The chemical composition of the silica fume is predominantly SiO₂ that comprises 94% by weight. The other 6% consists of other chemical components, namely: Fe₂O₃, K₂O, MgO, CaO, Na₂O, Al₂O₃, and P₂O₅. The specific gravity of the solids (G_s) of the silica fume is 2.2, at which the unit weight (γ) ranges between 200–350 kg/m³, 500–650 kg/m³, 700–1000 kg/m³ and 1400 kg/m³, when it is prepared in undensified, densified, micropelletized, and slurry conditions, respectively [18]. The G_s and the γ makes the silica fume to be much lighter than normal silica sands (G_s = 2.65). The liquid limit of the silica fume is 70%. The liquid limit is an important parameter for the flowability during compaction grouting and thus determines the preparation of samples for rheology and strength testing in this study. The high liquid limit value is associated with very large specific surface area when compared to cohesive soils such as silt and clay. The larger the specific surface area, the larger amount of water is needed to make the material behave like liquid. Table 1 summarizes the physical properties of the silica fume used in this study.

The Cemented Silica Fume Paste (CSFP) is designed by mixing the silica fume with cement binder and tap water at appropriate proportion. The cement binder used is an Ordinary Portland Cement (OPC) sourced from Cahya Mata Sarawak that conforms with the standard requirement specified in Malaysian Standard MS EN 197-1 [19]. The CSFP is soluble in the alkali solution. The amount of water determines the consistency of the CSFP in the solution.

Table 2 lists the design mixture that was used for the rheological properties test and UCS test in the experiments. There are three variations in terms of water-to-solid (W/S) ratio by weight, i.e. 0.8, 0.9 and 1.0. Note that the term W/S is synonymous with water content. We chose the W/S ratio to avoid confusion since the mixture has two types of solids, i.e. cement and silica fume. Also, the W/S ratio is a more practical term compared to water content. The three variations of W/S ratio are all slightly above the liquid limit, to ensure that the CFSP flows in paste-like consistency. Each W/S ratio is varied with different proportions of cement content ranging from 0% to 30% with a 5% increase. Note that the cement content is calculated in the percentage (%) by weight. Since the total amount of solid is fixed, the amount of cement replaces the amount of silica fume. The variation of cement content is investigated to determine its effects on rheological properties and shear strength of cemented silica fume paste at an early age. There are a total of twenty-one (21) specimens used in the rheological properties tests and forty-two (42) specimens used to determine the shear strength by performing the Unconfined Compressive Strength (UCS) tests. For the UCS tests, each mix has two specimens. The actual W/S ratio was recalculated after each test, since the water might dissipate during the UCS specimen preparations and tests. The prepared specimens of the design mixture included the control sample with a 0% proportion of cement.

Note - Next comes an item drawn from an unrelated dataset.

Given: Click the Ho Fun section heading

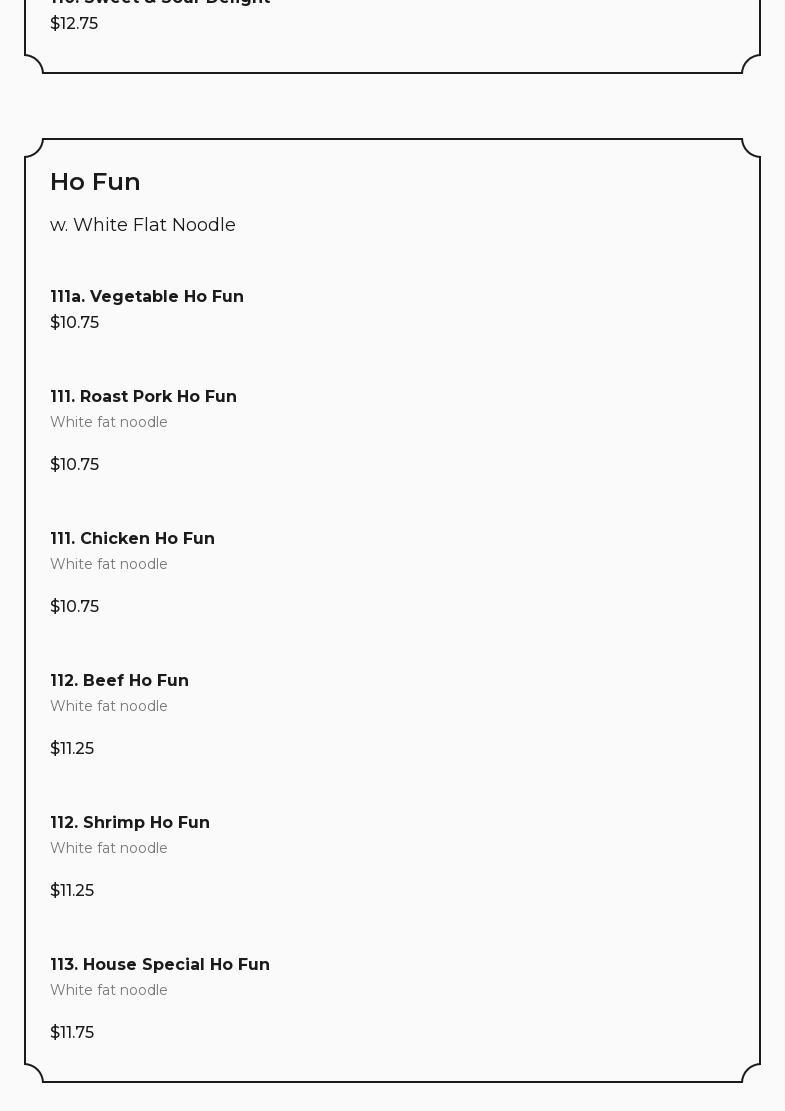Looking at the screenshot, I should (95, 182).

Fig. (3) shows the workflow of the experiments. Prior to rheology and strength tests, the silica fume material was physically and chemically characterized, including scanning electron microscopy. Based on the Atterberg limit values, a trial mix was conducted to determine the range of Water to Solid ratio (W/S), at which the CFSP has a good workability (flowable) consistency but is not too liquid that might cause the segregation of cement and reduction in strength.

Rheological properties test was performed to determine the rheological parameters such as shear stress and viscosity of cemented silica fume paste when some of the silica fume is replaced with the cement binder (OPC). The test was conducted using a rotational viscometer instrument, HAAKE Viscotester 7 plus, in accordance with ASTM D2196 Standard Test Methods for Rheological Properties of Non-Newtonian Materials by Rotational Viscometer [20]. All test conditions and settings prescribed in the standard method were followed precisely. The tests were all performed at a controlled room temperature of 25^oC. The sample of cemented silica fume paste was prepared by manually mixing the silica fume, the cement binder (OPC) and the tap water according to the design mixture (Table 2). The CSFP material components were thoroughly mixed in a glass beaker using a spatula for about 5 minutes.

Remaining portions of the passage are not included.